The issue with defining "physics", so that we can know what to reduce everything down to, seems almost a red herring. After all, if we could show that mental processes reduce down to events at the neural level, I don't think it would matter all that much (to philosophy) which definition of "physical" was taken to underlie the neural level. The biggest problem here is one that is glossed over briefly by Poland and sidestepped entirely by Melnyk: namely, the problematic nature of the ontology of quantum mechanics. If the wave function cannot be consistently interpreted as an actual, physical object (as I would argue), then it can't be the foundation for ontology for everything else. Poland waves such worries aside and says these things are for the physicists to worry about: whatever they come up with as the basic ontological entities are fine with him. But what if those basic entities can only be defined in term of large-scale, macroscopic quantities and measurements, as quantum mechanics seems to do? Then physicalism might justifiably be accused of circularity.

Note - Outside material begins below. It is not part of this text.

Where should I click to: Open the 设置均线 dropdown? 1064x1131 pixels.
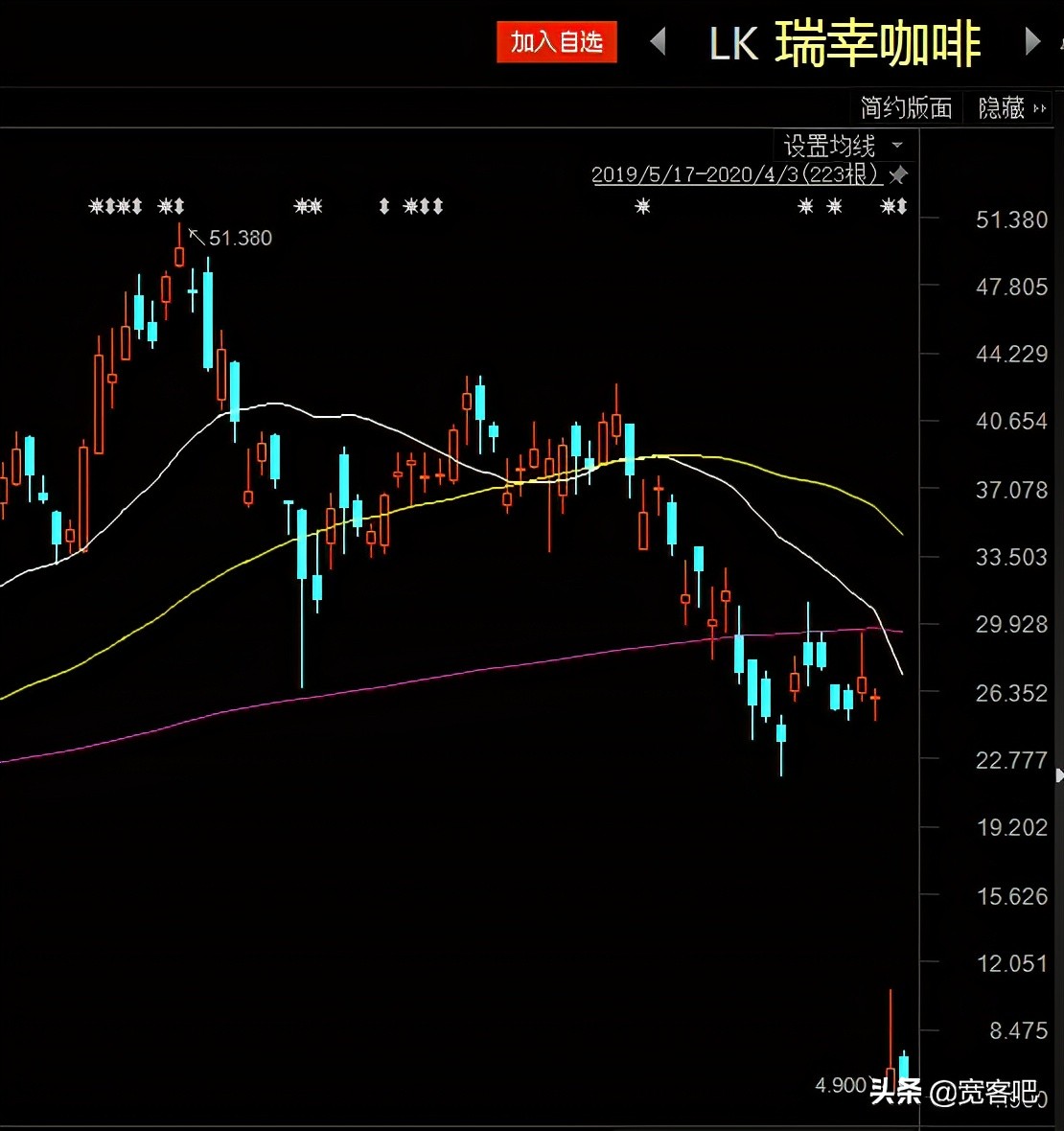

The more important point, it seems to me, is the issue of "realization." These two authors agree that supervenience is too weak, and identity theses are too strong. If realization gives a coherent account of how higher-level things are related to (reducible to) lower-level things, then something of real importance has been achieved. And this achievement is independent of the issue of what sort of physics is at the base of it all.

Finally, is realization physicalism (or something like it) is actually true? It is not so clear what, exactly would count as evidence in favor of, or against, physicalism. Melnyk spends two chapters considering the question and looking at the evidence, such as it is. He points out that some phenomena that might have turned out to be clear evidence against physicalism - psychokinesis, for example - have not panned out so well. On the other hand, more positively, every sort of mental activity seems to be associated with some sort of brain activity (e.g. as revealed in functional MRI investigations). He notes, too, that as recently as 1925 a prominent philosopher, C. D. Broad, could doubt that chemical phenomena were reducible to underlying physical laws, whereas now it is clear that the rules of quantum mechanics explain much of chemistry.

In short, physicalism has suffered no decisive defeat and has scored many major victories. This alone doesn't settle the matter, of course., and dualists and theists will continue to assail the physicalist position.

I still think that physicalism is clearly the most reasonable view - simply because of the complete lack of evidence for anything that is not physically realized. In this it is just like atheism: show me the evidence for your god, and perhaps I'll believe in him. (Or her.) (Or it.)